## What this task involves:
List every feature that the text on Navajo Dam says was to be demolished or relocated.
[Exercise text]
The high dam proposed for the San Juan River ultimately became part of the Bureau of Reclamation's Colorado River Storage Project. Navajo Dam was authorized by Congress in the Colorado River Storage Project Act of April 11, 1956, which also authorized Glen Canyon Dam and numerous irrigation and power projects along the Green River, Gunnison River and other tributaries. The initial authorization for Navajo Dam did not include the Navajo irrigation project, which was authorized much later, in June 1962, along with the San Juan-Chama diversion project.

Preparatory work at the Navajo Dam site started on October 8, 1956 with archaeological excavations of Native American sites along the canyons and bottom lands of the San Juan River; however, these investigations were limited in scope and only preserved a handful of artifacts from the area. A number of sites sacred to the Navajo people would later be flooded with the filling of the lake. Other features to be demolished or relocated included the towns of Rosa and Los Arboles, several cemeteries along the Los Pinos River, and sections of the Denver and Rio Grande Western Railroad. The primary construction contract for the dam was awarded to Morrison–Knudsen, Henry J. Kaiser Company, and F&S Contracting Company on June 25, 1958 and work began a month later on July 30.

The first facilities to be constructed were the water works allowing for diversion of the San Juan River. The main diversion tunnel was completed on January 27, 1959 and the auxiliary tunnel on April 27, 1959. Concrete lining was complete in October and the river was diverted on January 4, 1960 allowing the start of construction on the embankment dam. More than 26000000 yd3 of material had to be placed to form the main embankment with a record of 1019000 yd3 placed during August 1960 alone. As the dam continued to rise, clearing operations in the reservoir basin began on June 30, 1961 and took about a year to complete. The concrete spillway, located to the west of the dam, was finished on September 15, 1961.

On June 27, 1962 the diversion tunnel was blocked, and water was stored in Navajo Lake for the first time. Navajo Lake was the first reservoir of the Colorado River Storage Project to begin filling; the next, Flaming Gorge, would not start filling until November. The main embankment was topped out shortly thereafter on August 22, 1962; however, work on other features of the project, including riprap placement and final concrete work, continued. The dam was dedicated on September 15, 1962 by Secretary of the Interior Stewart Udall, but was not formally completed until April 20, 1963. The total cost of the Navajo Dam project was about $35 million ($ in dollars).
[/Exercise text]
[Supplied data]
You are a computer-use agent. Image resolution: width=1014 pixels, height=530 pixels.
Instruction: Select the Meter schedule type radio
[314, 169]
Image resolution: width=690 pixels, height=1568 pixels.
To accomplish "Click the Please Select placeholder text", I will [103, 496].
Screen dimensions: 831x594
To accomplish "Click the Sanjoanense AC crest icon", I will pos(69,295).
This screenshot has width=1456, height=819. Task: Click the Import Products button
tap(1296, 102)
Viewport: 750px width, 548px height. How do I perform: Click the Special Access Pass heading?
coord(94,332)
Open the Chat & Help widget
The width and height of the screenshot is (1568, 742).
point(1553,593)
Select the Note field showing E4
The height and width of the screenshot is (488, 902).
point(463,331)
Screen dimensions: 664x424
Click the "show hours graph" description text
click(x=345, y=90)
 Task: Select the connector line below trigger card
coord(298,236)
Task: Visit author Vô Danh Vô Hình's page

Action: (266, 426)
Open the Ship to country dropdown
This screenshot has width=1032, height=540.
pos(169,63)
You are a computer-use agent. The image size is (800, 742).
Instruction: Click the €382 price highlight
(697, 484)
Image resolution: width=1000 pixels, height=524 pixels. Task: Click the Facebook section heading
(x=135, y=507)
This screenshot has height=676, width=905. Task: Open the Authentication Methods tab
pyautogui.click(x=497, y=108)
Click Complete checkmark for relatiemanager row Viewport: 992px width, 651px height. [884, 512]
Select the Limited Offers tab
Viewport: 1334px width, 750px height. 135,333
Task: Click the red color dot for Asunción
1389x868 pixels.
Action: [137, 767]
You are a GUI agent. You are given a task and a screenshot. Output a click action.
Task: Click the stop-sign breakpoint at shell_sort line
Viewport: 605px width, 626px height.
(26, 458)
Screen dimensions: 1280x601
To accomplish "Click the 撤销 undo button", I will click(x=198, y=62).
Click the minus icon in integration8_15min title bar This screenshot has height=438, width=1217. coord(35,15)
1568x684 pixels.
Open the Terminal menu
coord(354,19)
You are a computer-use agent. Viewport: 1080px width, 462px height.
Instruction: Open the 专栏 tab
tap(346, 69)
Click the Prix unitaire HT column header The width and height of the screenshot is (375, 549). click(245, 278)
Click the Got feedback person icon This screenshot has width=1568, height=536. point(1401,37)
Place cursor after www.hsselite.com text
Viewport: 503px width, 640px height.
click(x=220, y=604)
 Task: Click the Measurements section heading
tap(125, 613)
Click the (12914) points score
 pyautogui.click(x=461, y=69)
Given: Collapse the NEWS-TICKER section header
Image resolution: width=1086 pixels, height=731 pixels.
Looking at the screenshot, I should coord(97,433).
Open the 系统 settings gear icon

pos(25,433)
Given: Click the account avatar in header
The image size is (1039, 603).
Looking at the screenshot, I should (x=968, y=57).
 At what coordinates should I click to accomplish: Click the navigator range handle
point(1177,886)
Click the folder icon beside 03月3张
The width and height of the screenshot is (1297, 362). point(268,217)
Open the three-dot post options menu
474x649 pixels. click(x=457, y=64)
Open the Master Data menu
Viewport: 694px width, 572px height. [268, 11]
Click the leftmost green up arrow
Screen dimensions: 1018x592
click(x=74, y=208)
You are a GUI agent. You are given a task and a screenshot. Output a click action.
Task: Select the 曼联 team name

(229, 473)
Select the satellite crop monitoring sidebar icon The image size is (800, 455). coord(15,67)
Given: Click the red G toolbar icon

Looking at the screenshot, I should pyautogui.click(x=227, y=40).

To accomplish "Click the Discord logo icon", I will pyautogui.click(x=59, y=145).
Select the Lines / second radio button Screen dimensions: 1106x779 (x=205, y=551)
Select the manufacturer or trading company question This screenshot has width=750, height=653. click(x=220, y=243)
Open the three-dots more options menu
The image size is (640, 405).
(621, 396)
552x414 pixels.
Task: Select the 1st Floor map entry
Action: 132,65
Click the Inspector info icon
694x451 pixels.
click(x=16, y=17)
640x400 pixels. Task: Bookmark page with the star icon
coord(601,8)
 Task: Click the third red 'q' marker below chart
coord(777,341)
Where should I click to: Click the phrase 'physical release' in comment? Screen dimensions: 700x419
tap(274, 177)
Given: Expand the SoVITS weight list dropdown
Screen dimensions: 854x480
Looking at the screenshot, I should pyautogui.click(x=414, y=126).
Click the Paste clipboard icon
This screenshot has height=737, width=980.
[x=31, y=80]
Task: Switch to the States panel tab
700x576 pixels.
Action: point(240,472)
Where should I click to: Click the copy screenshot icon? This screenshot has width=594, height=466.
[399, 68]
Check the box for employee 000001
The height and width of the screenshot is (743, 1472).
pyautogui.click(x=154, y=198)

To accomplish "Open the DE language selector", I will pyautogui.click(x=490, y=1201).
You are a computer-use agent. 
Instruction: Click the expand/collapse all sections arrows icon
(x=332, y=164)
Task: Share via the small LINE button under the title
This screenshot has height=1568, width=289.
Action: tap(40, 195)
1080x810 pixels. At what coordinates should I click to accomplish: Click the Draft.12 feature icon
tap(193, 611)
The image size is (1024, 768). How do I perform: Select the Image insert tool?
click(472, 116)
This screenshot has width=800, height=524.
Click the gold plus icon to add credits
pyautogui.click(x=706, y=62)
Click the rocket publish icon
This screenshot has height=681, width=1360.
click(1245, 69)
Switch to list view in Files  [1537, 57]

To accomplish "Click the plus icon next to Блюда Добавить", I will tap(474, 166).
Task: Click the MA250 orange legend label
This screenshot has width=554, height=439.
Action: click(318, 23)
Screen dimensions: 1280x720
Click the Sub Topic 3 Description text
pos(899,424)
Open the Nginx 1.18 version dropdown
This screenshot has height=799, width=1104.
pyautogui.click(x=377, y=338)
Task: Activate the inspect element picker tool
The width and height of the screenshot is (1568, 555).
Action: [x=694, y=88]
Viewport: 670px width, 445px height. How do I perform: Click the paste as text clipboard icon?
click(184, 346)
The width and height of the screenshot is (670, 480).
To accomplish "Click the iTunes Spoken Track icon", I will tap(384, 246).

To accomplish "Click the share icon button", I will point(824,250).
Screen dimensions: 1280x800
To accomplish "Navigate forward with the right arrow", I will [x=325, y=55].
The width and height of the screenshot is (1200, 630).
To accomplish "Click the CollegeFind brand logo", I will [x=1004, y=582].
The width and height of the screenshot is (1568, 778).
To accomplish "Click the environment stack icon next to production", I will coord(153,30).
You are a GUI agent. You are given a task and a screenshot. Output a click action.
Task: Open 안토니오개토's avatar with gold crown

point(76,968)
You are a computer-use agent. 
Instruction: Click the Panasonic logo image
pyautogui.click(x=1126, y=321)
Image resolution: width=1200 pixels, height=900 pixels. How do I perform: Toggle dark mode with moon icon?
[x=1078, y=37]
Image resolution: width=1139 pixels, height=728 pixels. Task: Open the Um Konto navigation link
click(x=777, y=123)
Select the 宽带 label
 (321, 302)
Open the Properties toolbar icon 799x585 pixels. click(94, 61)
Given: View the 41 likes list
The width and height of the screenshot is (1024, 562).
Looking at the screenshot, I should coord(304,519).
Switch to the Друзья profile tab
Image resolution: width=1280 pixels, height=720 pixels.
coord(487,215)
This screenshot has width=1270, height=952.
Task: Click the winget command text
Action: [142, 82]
[/Supplied data]
## Task result:
- The town of Rosa
- The town of Los Arboles
- Several cemeteries along the Los Pinos River
- Sections of the Denver and Rio Grande Western Railroad